## WHAT TO PRODUCE
Exactly the lines from the one containing "Click the delete layer trash icon" through the end of the data, and nothing more, should be retyped; pictures stay out.

## DATA FOR REVIEW
————
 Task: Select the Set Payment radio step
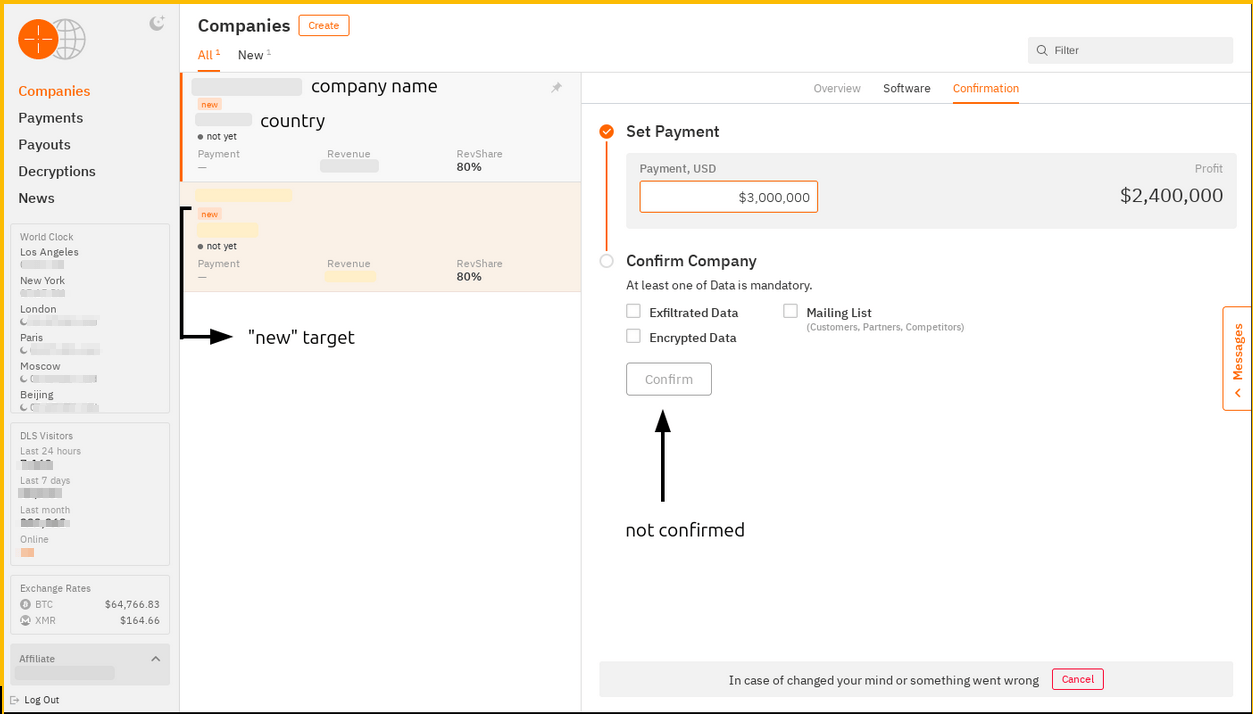click(606, 131)
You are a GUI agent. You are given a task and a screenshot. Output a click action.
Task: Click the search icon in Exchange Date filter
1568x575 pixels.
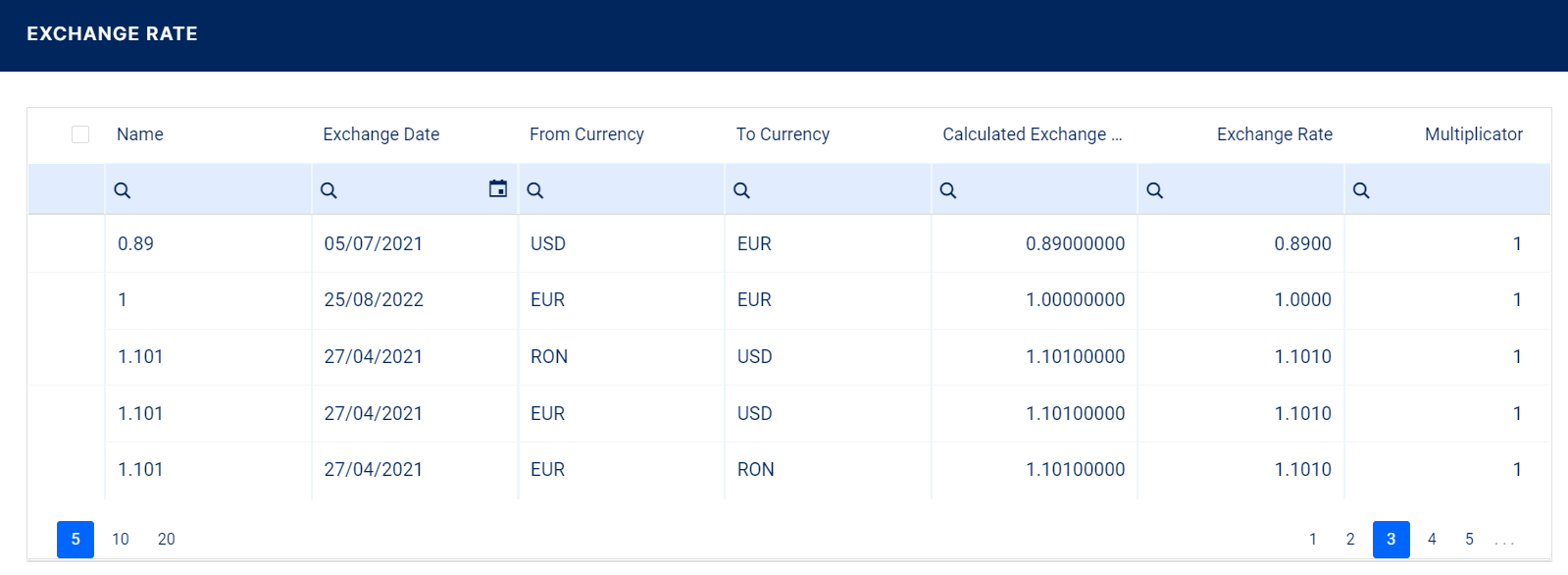329,189

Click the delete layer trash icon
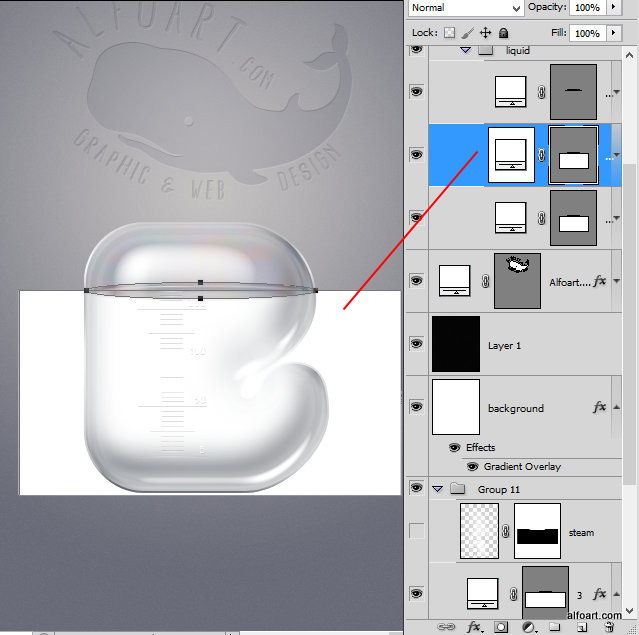[x=609, y=627]
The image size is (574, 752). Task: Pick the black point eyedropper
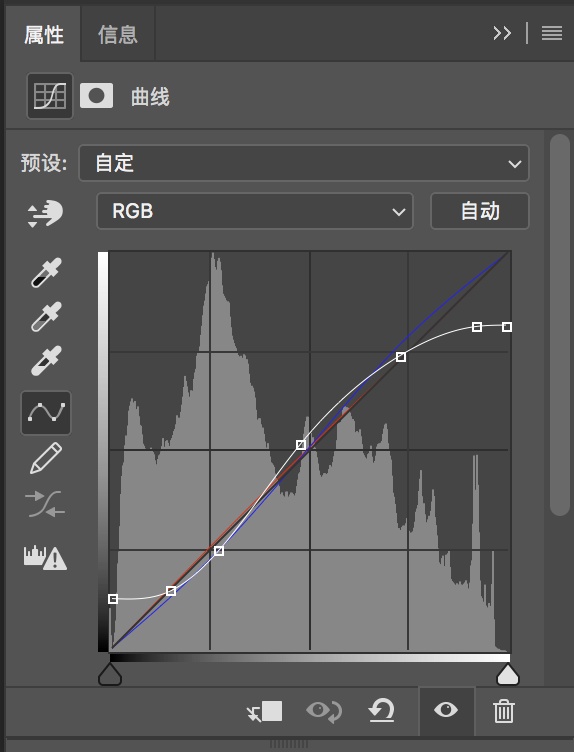point(46,273)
————
## RESPONSE TO THE EXERCISE
Click the delete layer trash icon
[x=609, y=627]
The image size is (574, 752). Task: Pick the black point eyedropper
point(46,273)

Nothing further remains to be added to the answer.